Tempature split, the supplys should be 20 degrees cooler then returns....after 20 minutes of run time


----------



## jwhite (Mar 12, 2006)

I have been doing HVAC controls work for several years now. Often I am on site with the HVAC tech during startups. I can say that if the two units are exactly the same size, then it sounds like the attic unit is under less load. This could be because it is low on refigerant.

The test ports are just that. Test ports. The ball valves are to close the test port, and the cap is to insure that, should the valve open, there will be no leak.

One impotant thing to know about this is: IT IS A VIOLATION OF FEDERAL LAW TO DO ANY WORK ON THE REFIGERANT PART OF A UNIT WITHOUT A FEDERAL CFC LICENCE. FINES CAN REACH UP TO 10,000.00 FOR A SMALL LEAK. In fact you cannot even buy refigerant without a licnece.

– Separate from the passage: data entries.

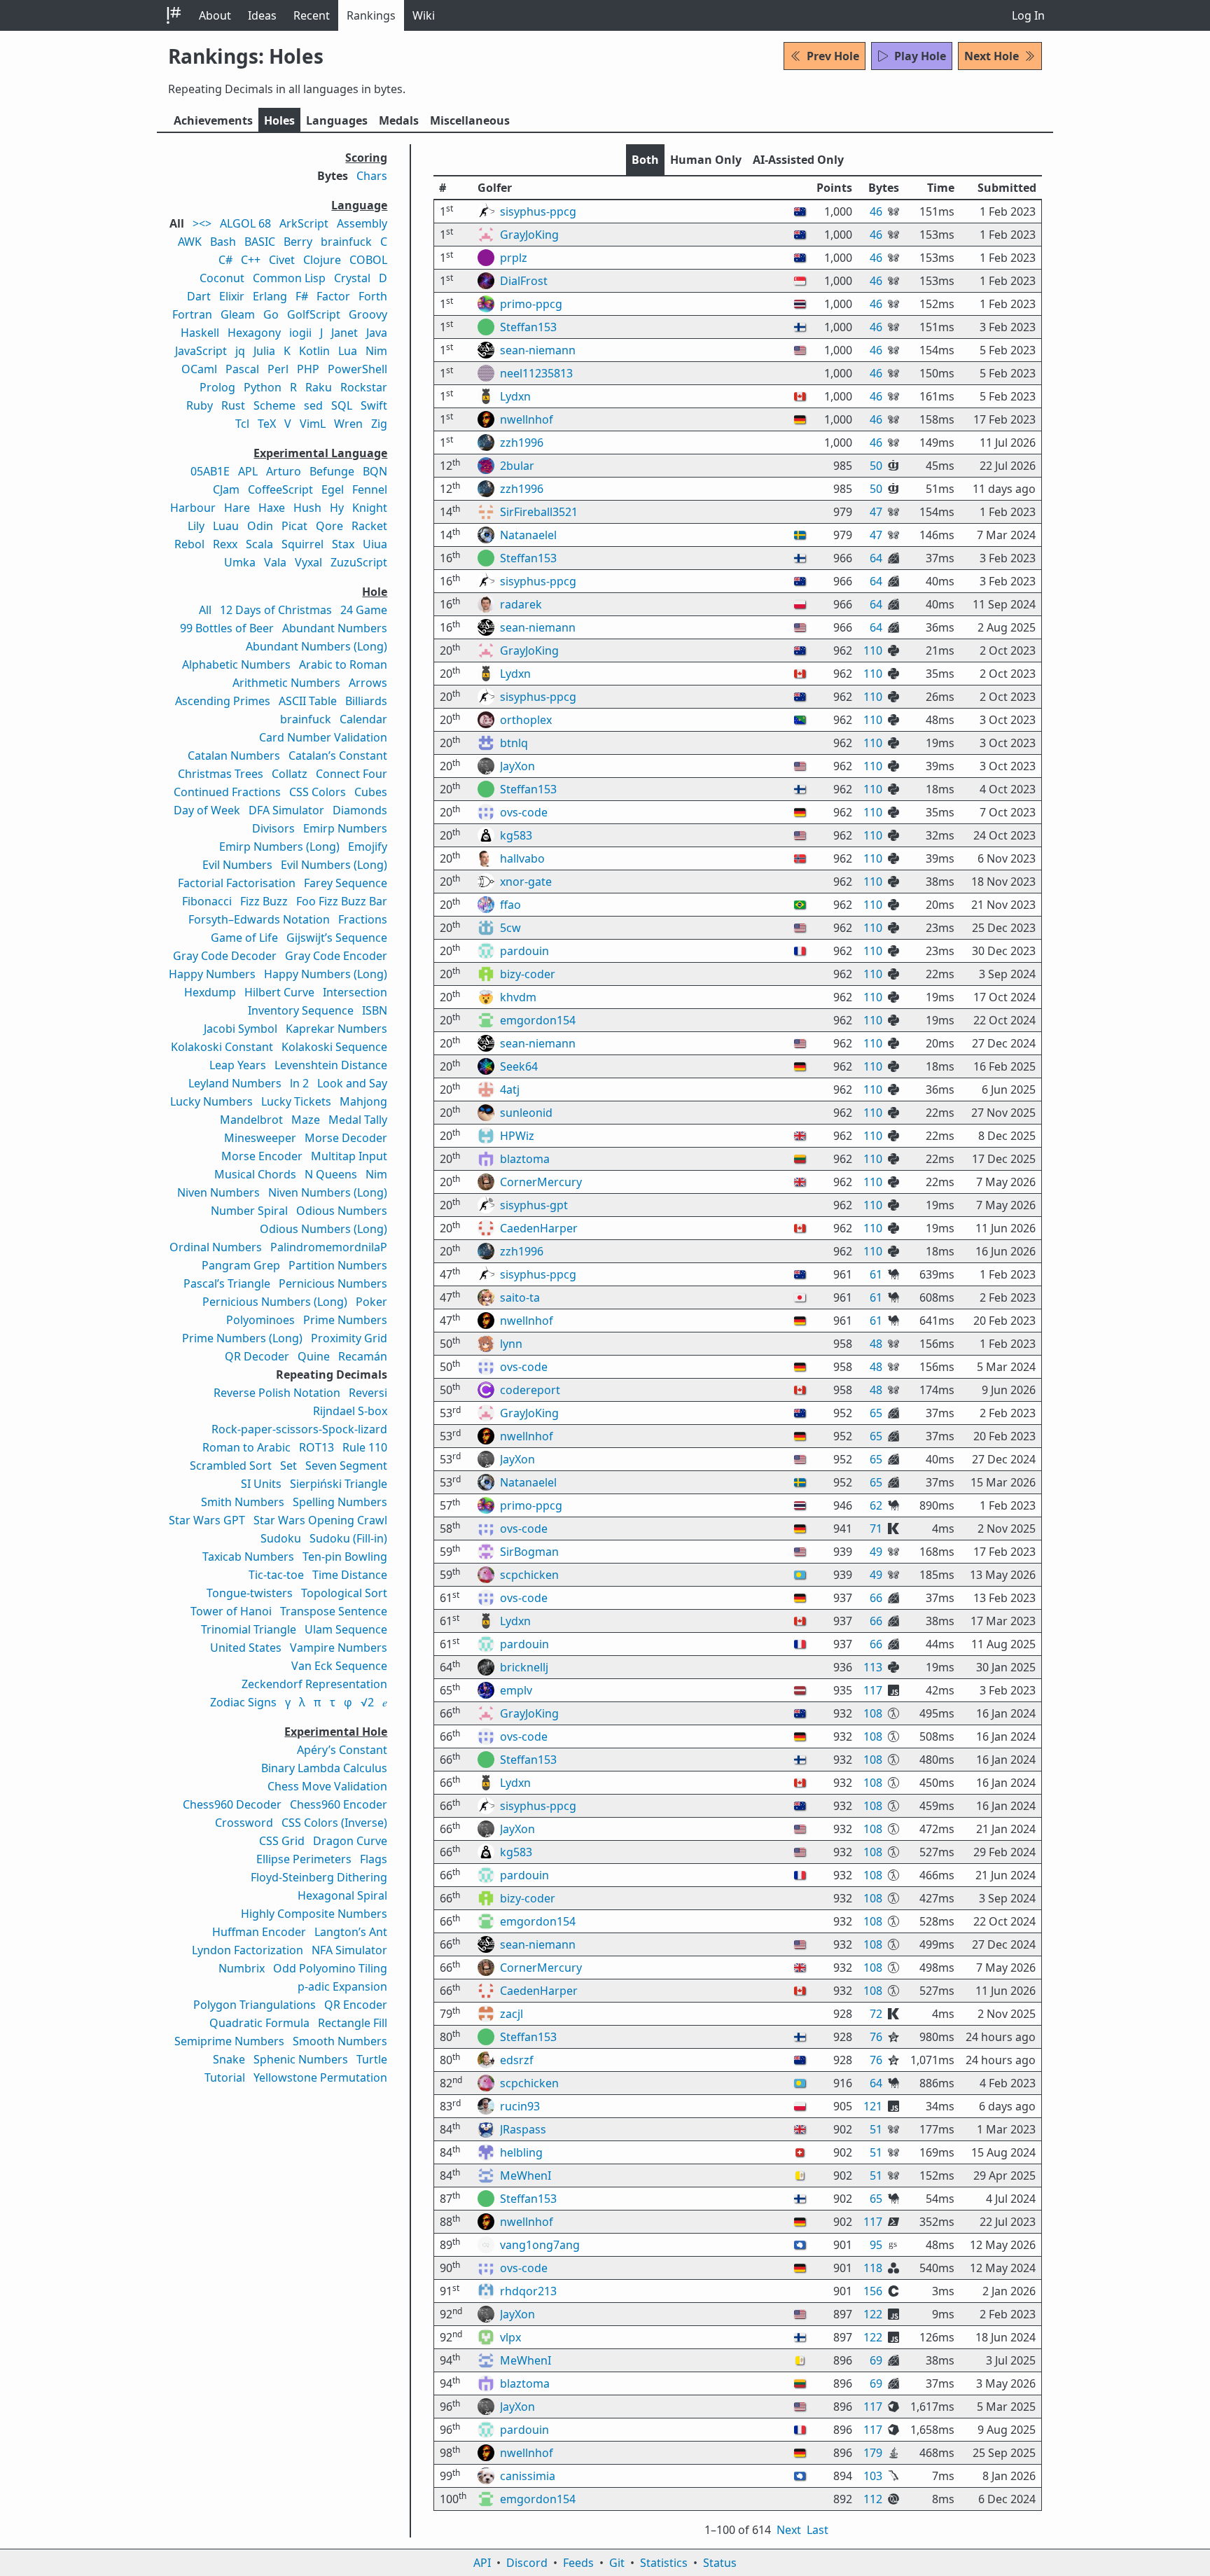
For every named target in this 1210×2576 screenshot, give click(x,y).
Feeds (578, 2562)
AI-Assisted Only (798, 159)
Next (789, 2529)
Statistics (664, 2562)
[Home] (173, 15)
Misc (470, 120)
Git (617, 2562)
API (482, 2562)
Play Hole (920, 56)
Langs (337, 120)
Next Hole (991, 56)
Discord (527, 2562)
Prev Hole (833, 56)
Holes (279, 120)
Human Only (706, 159)
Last (817, 2529)
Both (645, 159)
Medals (399, 120)
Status (720, 2562)
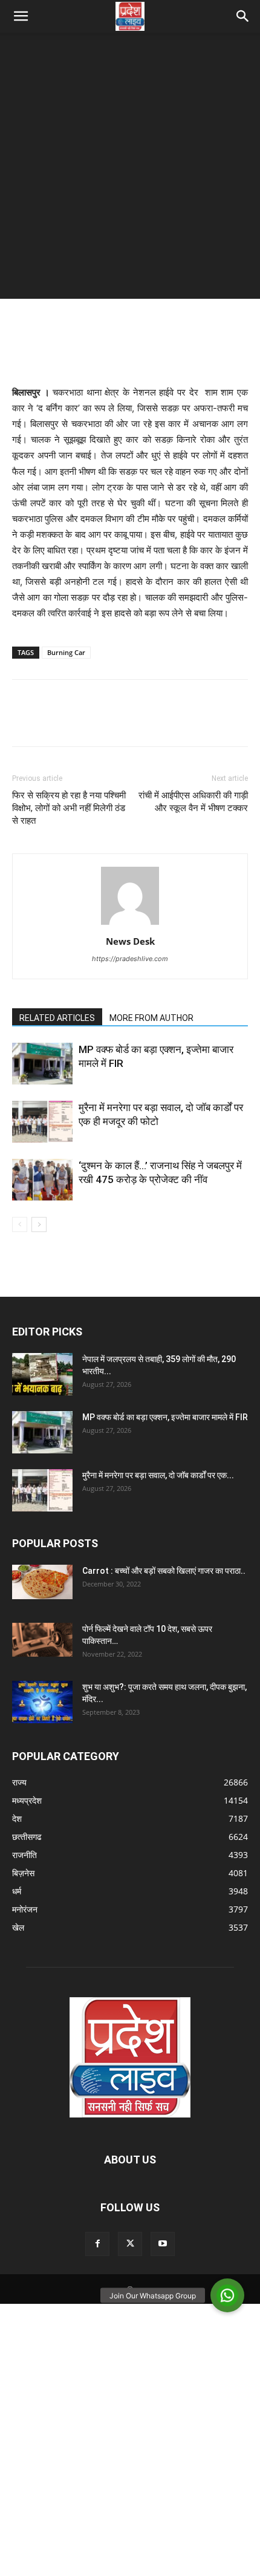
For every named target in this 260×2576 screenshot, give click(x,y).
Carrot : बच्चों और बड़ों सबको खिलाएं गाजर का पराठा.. (163, 1571)
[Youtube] (163, 2244)
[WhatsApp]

This is not a DIY project at all. While I feel for your pain, you will have to hire this done.


----------



## runbikeengr (Apr 10, 2007)

*the valves are open on the compressor*

but no cold air coming out of registers. at least getting close. these are hvac units never used just during testing. checked and the valves are open. the vapor and the refrig. cu tubes do not get cold when running. the temp.on the theomostat doesnot budge on this upper unit. i think theres a 5 yr waranty on the parts?
Theres an all style coil. thanks


----------



## runbikeengr (Apr 10, 2007)

*20 degrees delta dreamon*

boy i never got that but i donot have professional tools either. they the theromostat never dropped 20 deg while running. i took reg thermometer with 2 clamps adn never got that delta. i wouldl love to have it. but this is CALIF . fruit , nuts, flakes.
Any other testing ideas to see why no cold air comes out thru the system. thanks


----------



## runbikeengr (Apr 10, 2007)

*no did not touch, dont want to touch the refrig.*

unfortunately the hvacer did the electric also licensed in both fields but all of these contractors had licenses . the valves are open in the compressors. turning on the unit on in attic , the refrig and vapor cu set lines do not get cold and no cold air comes out of the grilles. put 2 return airs in the upper unit- the 2nd hvacer did when he reducted the system that was a snakes mess before with u turns, boy scout knots. etc.checked the electric outlets near the condensors and they are ok . any way willtake your input and see again. the bldge inspectors that check never even installed/or worked on an hvac/. they didnot even turn it on or the electric. thanks


----------